Declared extinct in the wild back in 2000, this species is now not only re-established in the wild, but has a big enough population to now only be listed as endangered (down from critically endangered).
Apart from supplying individuals for the reintroduction, Marwell zoo also helped with strategy.
The video below is just 2 minutes long. While it talks about Marwells other work as well, it shows a number of these animals living wild back in Africa.
This has got to become the reason for zoos. What ever else they do, there are many species at risk of extinction in the wild, these need to have enough captive individuals to re-establish wild populations, should the current conservation fail.
Of course, zoos have many other roles, from education, to fostering a love of wildlife in the next generation.
One thing that they should not be, is a curio house- many zoos are far to worried about displaying albino or melanistic individuals.
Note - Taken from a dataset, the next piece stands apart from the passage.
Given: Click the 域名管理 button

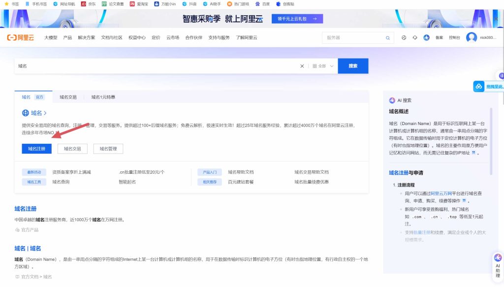Looking at the screenshot, I should coord(108,149).
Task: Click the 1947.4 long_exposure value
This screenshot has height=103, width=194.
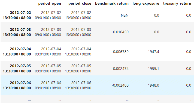Action: [x=153, y=52]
Now while these individuals are fascinating and can be used as ambassadors for the species, their genetic health should be looked after (all white tigers are descended from one female, and closely related individuals are regularly bred togerther to ensure this trait is passed down. Indeed, as a result of this, white tigers are often not of good health.
The majority of zoos are now like Marwell – while like many, it started as the private zoo of wealthy owners it has turned into an important place of conservation and science. Another of their successes, is the cooperative breeding that occurs as standard in current times, across Europe. Regular loaning of animals is essential, so that we can treat all of the zoo animals in Europe as one single population, thereby making sure that all animals in the system are healthy.
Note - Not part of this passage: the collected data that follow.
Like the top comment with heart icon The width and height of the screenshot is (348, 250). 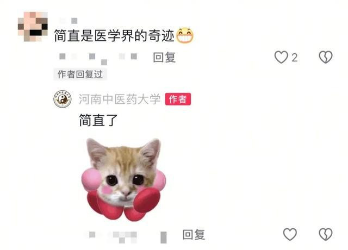281,57
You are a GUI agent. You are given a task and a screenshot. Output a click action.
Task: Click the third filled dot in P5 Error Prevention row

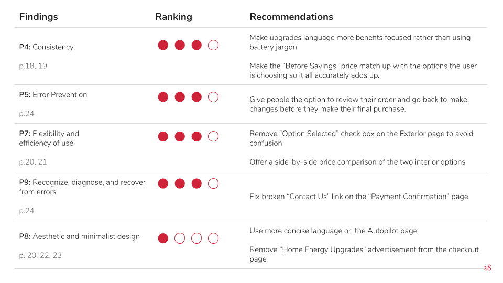tap(196, 97)
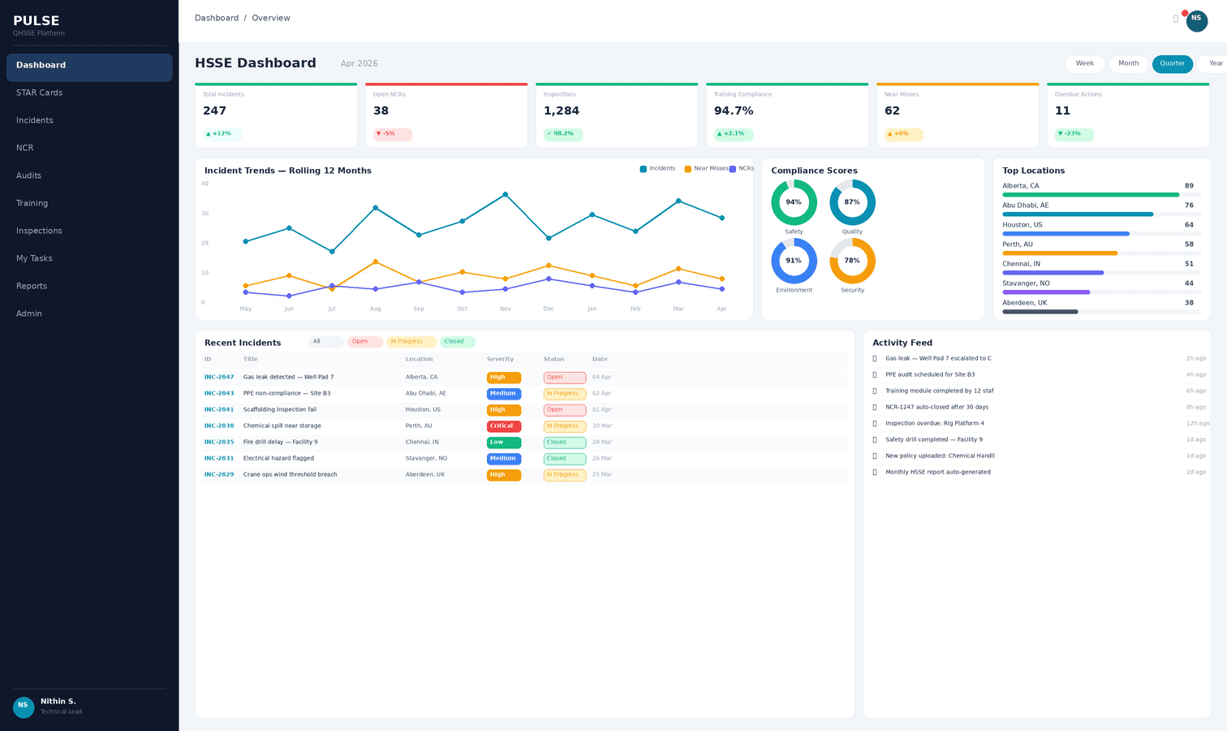Click the Security compliance donut chart
Screen dimensions: 1227x731
[x=852, y=261]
There are many hundreds of zoos across Europe (some claim as many as 2000, though around 1500 is the estimated worldwide number suggesting that this is a rather large exaggeration. It is likely that around half of the worlds zoos are in Europe, and by cooperative breeding, we can make sure that healthy populations remain in captivity, so that should a population be lost from the wild, it can be returned, when the wild situation improves.
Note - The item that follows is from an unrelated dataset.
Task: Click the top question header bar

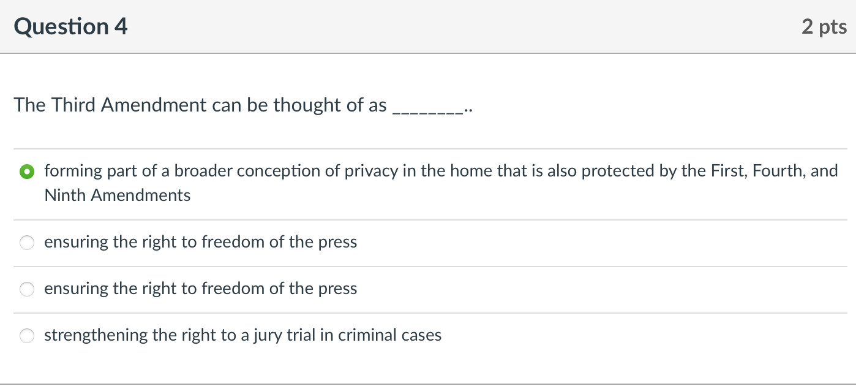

Almost all predictions about human population are expected to peak in the coming decades, and then decline after that. If this pattern is followed, it should be expected that we will need to re-establish wilderness in the future.
Scimitar-horned oryx have been returned to the wild in Tunisia, and Chad and there are plans to return them to the wild in Niger, in the near future.
Extinction was caused by a variety of features, but the primary one was over-hunting. This has virtually been eliminated, after a ban on hunting of this species was put into effect in 2013. Should this species be allowed to fully recover. In 1985, there was a population of at least 500 of this species living in the wild, so it took only 15 years for it to disappear, as such what is clearly essential is a regular assessment on how this species is faring, allowing earlier interventions.
Saving the natural world, may require this kind of success to be a regular feature.